* [Directions]
**a)** Please answer these questions from the proof assistant text:
(i) Which proof assistant did the work use?
(ii) What was the main challenge of the work?
(iii) Which Master's program is the internship report part of?
**b)** Write the next part of the proof assistant text, picking up after its final sentence.

* [Text]
Synthetic Data Generation With A Proof Assistant For Training Large Language Models

Master’s thesis done at JP Morgan and ENS Paris-Saclay. The report is available here (in French).

The context of this work is the use of large language models to solve formal mathematical reasoning tasks in a proof assistant (Lean). Specifically, we focused on generating synthetic data using Lean in a forward reasoning manner, which is a novel approach that seems to be catching on in the math/AI community. The main challenge was to use Lean’s metaprogramming capabilities, which are quite advanced. A follow-up project would focus more on evaluating the performance of the models trained on this data.

Abstract:

This internship report is part of the Master’s program in Mathematics, Vision, and Learning at ENS Paris-Saclay, in collaboration with JP Morgan within their Artificial Intelligence (AI) research department. The main objective of this work was to use large language models (LLMs) for mathematical reasoning tasks. Specifically, we focused on integrating proof assistants with LLMs to enhance their ability to reason in a formal manner.

* [Information provided]
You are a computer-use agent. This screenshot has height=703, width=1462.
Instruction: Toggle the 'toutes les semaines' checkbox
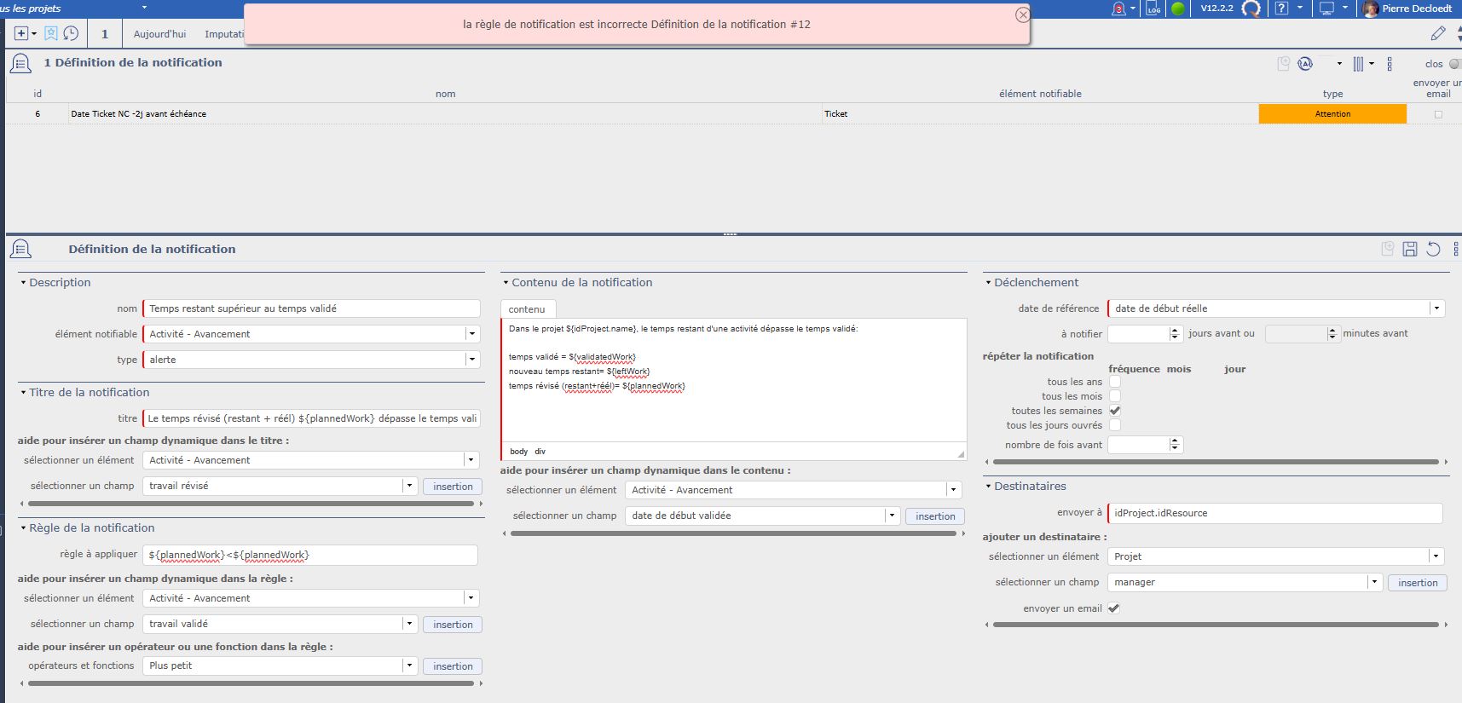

* [Answers to this exercise]
**a)**
(i) Lean.
(ii) Using Lean's metaprogramming capabilities.
(iii) The Master's program in Mathematics, Vision, and Learning at ENS Paris-Saclay.

**b)**
The report first explores the theoretical foundations of proof assistants, their role in the formalization of mathematical proofs, and their integration with AI. The project involved generating synthetic data using the Lean proof assistant to train LLMs to reason more rigorously and formally. The data generation process, technical implementation, and the tools used are described in detail, with particular emphasis on metaprogramming in Lean.

The results obtained are promising, with the development of an innovative synthetic data generation system. Several areas for improvement have been identified to fully exploit the potential of this approach. This internship provided the opportunity to develop advanced skills in functional programming and metaprogramming while exploring synergies between AI and proof assistants.